Fender Hot rod deluxe. 2 channels one clean one distortion you can get most any sound out of this.


----------



## ComeFrom?

Last year I decided to start over again and got me two bass guitars and an amp. I like Peavey amps. and I bought the MAX 115 300w single 15 in bass speaker. The thing can get as loud as you want. Beside the standard controls, it has a tuner feature that works great. I think I paid $299.00 or was it $399.00 (?)


----------



## SurfHippie

I'll second the Line 6 if you're just looking for something to jam around the house on. It has built in effects and hundreds of presets to play around with and create just about any sound, but if you're looking to jam with a band I've found that the Line 6 just doesn't have the tonal presence and depth of a good tube amp. My main amp is a 65w Fender Hot Rod DeVille 4x10 combo, and in a small room you can't even turn it down low enough not to blow the rest of the band away.


----------



## Pocketfisherman

Fender Blues Junior. It is a tube amp with a big speaker, but only 25 watts on the final amplifier tube. You can run it wide open to get those warm overdriven tones, but not blast too much volume at the same time to get the neighbors upset. Has the classic fender reverb. It's a great amp for blues, surf, and rock. You can find them used on CraigsList, but they never last long so move fast if you see one. Guitar Center also carries them. Read the online reviews at harmonycentral.com


----------



## SaltMan

X2 on the Blues Jr. However, its actually a 15W amp but that still plenty to jam around the house or small venues. It has those classic fender cleans and if you push it, it will break up nicely. There are also some really cool inexpensive mods you can do to improve sound quality down the road should you choose.


----------



## surfspeck

If your on a tight budget, the Fender Blues Jr is hard to beat for a quality tube amp. However, if price isn't an issue ($1000 and up) there are many boutique amplifier companies that build low watt tube amps that really get the kind of tone that makes you say wow.


----------



## RedSurfer

I have a Blues Jr. and it's a great amp. I bought it new at GC with a 15% off coupon. I did have to replace the power tubes after about 6 months though.


----------



## Bruce J

I love Fender tube amps and have four of them, but... How much are you willing to spend? What type of music do you and your son like to play? Is this strictly for playing around the house or maybe with a band? 

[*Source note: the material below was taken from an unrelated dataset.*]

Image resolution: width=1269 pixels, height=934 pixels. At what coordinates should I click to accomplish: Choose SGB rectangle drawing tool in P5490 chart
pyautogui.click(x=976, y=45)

Although I don't own one, I've seen many excellent reviews of the Fender Mustang series (I, II, III, or IV) solid state modeling amps. They have built-in modeling to emulate anything from a clean Fender amp to a driven Marshall or even heavy metal amps. They are light, versatile, reliable, inexpensive, and sound great by all accounts. 

The I and II would be best for home play, and the III and IV for gigging - generally speaking.


----------



## Vosstxhntr

Thanks for the replies, I have several good choices to pick from.....


----------